Directive:
Reproduce verbatim the section of the entries below that begins with the line containing "The image size is (492, 189)." and ends with the line containing "(x=345, y=130)", including both of those lines.

Exercise data:
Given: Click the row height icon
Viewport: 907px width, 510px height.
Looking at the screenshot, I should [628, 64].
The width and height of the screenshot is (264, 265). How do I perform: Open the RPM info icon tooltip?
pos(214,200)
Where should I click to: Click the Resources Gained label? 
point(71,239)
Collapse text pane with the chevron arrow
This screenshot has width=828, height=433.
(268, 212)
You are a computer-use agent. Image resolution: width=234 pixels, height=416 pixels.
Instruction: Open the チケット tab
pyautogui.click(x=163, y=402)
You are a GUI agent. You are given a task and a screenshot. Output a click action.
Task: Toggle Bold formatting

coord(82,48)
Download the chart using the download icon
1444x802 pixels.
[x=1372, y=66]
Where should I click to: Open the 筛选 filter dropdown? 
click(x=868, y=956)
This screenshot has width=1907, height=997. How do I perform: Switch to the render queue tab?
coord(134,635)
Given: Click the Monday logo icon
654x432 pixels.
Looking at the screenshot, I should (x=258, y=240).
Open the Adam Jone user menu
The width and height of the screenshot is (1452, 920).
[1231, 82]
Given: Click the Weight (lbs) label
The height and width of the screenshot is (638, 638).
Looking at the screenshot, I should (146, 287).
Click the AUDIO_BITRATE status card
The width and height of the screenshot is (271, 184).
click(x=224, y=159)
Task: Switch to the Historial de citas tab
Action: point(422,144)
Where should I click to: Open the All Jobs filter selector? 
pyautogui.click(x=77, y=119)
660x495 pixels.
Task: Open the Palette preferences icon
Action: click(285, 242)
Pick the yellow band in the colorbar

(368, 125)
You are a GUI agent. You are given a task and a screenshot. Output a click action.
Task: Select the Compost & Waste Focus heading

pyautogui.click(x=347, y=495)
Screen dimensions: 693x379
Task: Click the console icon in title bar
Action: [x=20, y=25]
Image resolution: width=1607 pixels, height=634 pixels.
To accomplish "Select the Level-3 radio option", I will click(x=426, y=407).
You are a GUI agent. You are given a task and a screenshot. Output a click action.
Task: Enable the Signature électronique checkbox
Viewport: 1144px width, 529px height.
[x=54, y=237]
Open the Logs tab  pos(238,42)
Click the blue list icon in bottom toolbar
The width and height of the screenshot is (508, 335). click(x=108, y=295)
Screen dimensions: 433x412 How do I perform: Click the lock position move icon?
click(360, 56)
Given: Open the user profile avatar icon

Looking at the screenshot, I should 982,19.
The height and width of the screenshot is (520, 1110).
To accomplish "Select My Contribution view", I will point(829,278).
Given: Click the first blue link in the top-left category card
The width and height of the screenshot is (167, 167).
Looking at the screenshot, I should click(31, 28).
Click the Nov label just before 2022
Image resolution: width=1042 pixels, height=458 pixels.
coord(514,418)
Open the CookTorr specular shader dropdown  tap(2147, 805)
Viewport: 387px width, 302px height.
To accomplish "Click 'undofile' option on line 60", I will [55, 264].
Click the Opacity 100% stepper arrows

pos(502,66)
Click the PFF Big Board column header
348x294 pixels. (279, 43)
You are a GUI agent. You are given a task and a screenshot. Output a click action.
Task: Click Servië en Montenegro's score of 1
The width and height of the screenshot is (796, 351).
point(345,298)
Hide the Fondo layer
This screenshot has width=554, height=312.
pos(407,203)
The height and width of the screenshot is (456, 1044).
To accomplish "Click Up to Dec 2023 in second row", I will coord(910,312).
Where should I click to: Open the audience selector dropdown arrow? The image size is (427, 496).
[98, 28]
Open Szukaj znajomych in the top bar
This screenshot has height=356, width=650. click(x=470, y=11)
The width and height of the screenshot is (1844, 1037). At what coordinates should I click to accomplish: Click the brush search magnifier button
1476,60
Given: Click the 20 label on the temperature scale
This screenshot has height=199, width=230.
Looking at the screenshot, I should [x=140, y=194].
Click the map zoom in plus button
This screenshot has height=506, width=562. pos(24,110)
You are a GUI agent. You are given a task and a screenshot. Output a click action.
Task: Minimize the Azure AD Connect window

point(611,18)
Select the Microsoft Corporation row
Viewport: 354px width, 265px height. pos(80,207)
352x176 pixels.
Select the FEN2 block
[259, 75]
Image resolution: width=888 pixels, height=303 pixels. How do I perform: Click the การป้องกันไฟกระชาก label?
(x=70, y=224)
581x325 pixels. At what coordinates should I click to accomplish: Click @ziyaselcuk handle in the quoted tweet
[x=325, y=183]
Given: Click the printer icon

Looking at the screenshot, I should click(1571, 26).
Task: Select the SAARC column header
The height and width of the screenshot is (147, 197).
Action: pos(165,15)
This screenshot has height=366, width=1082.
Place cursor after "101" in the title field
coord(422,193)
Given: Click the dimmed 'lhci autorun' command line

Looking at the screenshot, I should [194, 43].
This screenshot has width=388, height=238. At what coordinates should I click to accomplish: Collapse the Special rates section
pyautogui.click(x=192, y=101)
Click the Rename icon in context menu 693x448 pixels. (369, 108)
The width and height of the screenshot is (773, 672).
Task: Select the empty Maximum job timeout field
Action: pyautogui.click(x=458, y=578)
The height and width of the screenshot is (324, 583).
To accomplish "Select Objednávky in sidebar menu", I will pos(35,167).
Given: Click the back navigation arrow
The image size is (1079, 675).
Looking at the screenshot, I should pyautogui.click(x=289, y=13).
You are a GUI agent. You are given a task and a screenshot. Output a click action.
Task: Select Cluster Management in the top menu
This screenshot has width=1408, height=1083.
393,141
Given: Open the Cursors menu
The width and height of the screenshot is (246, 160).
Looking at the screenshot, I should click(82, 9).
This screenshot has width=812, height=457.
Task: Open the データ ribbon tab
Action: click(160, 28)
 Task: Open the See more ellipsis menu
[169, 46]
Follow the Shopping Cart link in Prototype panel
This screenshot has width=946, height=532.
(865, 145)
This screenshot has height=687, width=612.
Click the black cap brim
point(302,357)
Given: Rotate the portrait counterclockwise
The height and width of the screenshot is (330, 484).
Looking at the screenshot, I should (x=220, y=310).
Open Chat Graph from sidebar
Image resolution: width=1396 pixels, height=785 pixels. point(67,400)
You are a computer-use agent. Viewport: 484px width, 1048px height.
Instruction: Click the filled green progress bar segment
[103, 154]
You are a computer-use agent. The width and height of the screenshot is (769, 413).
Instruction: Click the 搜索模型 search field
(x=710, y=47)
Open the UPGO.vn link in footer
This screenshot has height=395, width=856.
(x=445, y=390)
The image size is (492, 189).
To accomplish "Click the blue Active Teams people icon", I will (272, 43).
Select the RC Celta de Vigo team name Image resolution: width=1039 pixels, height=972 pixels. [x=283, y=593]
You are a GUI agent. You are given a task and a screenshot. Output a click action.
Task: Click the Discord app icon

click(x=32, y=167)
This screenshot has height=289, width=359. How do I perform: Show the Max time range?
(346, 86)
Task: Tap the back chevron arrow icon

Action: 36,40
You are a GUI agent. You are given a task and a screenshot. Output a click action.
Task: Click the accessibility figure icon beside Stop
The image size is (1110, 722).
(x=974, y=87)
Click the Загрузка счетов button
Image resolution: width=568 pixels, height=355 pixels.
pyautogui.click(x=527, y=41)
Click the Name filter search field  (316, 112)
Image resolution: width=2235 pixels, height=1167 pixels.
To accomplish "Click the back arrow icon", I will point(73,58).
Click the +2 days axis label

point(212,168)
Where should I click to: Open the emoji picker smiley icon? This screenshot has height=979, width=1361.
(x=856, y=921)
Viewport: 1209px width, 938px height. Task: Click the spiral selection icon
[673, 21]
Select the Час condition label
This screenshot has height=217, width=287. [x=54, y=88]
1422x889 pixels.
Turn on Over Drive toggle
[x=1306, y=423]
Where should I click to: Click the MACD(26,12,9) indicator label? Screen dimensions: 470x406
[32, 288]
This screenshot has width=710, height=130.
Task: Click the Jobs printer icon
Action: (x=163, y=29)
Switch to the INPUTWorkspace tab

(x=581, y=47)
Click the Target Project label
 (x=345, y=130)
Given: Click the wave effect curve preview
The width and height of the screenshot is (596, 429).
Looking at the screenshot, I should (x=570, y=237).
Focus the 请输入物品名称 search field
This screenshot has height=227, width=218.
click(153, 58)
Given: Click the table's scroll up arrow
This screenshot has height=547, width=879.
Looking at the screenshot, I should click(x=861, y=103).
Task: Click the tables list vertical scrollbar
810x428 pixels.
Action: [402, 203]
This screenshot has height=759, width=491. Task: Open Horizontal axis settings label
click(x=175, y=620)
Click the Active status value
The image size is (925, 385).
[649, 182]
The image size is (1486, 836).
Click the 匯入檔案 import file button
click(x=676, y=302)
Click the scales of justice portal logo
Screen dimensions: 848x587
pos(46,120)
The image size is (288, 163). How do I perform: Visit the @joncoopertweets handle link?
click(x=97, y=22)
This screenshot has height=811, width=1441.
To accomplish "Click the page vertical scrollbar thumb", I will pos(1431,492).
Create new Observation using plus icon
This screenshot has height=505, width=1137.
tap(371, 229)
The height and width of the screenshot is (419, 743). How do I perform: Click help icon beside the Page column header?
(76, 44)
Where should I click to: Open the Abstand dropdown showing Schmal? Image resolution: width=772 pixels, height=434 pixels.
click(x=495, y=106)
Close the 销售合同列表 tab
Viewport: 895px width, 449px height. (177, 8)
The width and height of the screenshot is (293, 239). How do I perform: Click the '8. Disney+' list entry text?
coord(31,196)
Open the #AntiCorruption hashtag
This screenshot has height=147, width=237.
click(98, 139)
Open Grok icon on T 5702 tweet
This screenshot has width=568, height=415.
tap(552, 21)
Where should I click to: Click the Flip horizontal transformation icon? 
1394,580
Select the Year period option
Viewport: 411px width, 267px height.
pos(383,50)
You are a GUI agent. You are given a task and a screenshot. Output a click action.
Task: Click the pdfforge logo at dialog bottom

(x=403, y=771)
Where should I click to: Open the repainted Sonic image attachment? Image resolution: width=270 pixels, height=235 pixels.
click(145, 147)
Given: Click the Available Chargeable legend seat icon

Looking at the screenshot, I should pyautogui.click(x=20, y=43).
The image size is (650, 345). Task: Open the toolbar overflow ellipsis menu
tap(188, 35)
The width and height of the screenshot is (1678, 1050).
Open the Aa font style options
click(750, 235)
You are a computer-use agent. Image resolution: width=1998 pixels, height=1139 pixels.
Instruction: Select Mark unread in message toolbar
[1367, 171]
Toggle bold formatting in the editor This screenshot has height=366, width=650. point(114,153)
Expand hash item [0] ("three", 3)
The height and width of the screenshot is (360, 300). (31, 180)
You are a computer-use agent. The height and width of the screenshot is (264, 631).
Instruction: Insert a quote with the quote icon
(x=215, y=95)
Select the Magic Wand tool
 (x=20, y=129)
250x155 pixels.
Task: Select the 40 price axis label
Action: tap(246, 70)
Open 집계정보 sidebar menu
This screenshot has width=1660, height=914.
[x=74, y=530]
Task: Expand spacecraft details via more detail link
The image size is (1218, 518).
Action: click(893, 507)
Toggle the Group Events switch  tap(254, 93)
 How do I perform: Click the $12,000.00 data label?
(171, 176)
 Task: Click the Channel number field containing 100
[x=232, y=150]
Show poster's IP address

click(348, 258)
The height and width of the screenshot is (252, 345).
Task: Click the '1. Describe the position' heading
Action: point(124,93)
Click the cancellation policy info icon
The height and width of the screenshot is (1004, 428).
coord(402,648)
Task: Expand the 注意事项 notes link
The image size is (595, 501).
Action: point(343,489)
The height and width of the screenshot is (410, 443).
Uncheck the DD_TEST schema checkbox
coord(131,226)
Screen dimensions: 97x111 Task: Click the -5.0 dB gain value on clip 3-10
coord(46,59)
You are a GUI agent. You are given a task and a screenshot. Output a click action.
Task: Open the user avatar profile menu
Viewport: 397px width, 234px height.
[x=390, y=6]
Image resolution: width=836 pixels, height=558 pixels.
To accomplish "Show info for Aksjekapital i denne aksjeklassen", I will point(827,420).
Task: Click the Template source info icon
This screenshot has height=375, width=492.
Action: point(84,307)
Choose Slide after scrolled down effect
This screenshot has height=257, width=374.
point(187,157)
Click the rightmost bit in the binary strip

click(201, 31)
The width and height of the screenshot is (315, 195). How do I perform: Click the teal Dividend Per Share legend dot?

Finished exercise:
The image size is (492, 189).
To accomplish "Click the blue Active Teams people icon", I will (272, 43).
Select the RC Celta de Vigo team name Image resolution: width=1039 pixels, height=972 pixels. [x=283, y=593]
You are a GUI agent. You are given a task and a screenshot. Output a click action.
Task: Click the Discord app icon

click(x=32, y=167)
This screenshot has height=289, width=359. How do I perform: Show the Max time range?
(346, 86)
Task: Tap the back chevron arrow icon

Action: 36,40
You are a GUI agent. You are given a task and a screenshot. Output a click action.
Task: Click the accessibility figure icon beside Stop
The image size is (1110, 722).
(x=974, y=87)
Click the Загрузка счетов button
Image resolution: width=568 pixels, height=355 pixels.
pyautogui.click(x=527, y=41)
Click the Name filter search field  (316, 112)
Image resolution: width=2235 pixels, height=1167 pixels.
To accomplish "Click the back arrow icon", I will point(73,58).
Click the +2 days axis label

point(212,168)
Where should I click to: Open the emoji picker smiley icon? This screenshot has height=979, width=1361.
(x=856, y=921)
Viewport: 1209px width, 938px height. Task: Click the spiral selection icon
[673, 21]
Select the Час condition label
This screenshot has height=217, width=287. [x=54, y=88]
1422x889 pixels.
Turn on Over Drive toggle
[x=1306, y=423]
Where should I click to: Click the MACD(26,12,9) indicator label? Screen dimensions: 470x406
[32, 288]
This screenshot has width=710, height=130.
Task: Click the Jobs printer icon
Action: (x=163, y=29)
Switch to the INPUTWorkspace tab

(x=581, y=47)
Click the Target Project label
 (x=345, y=130)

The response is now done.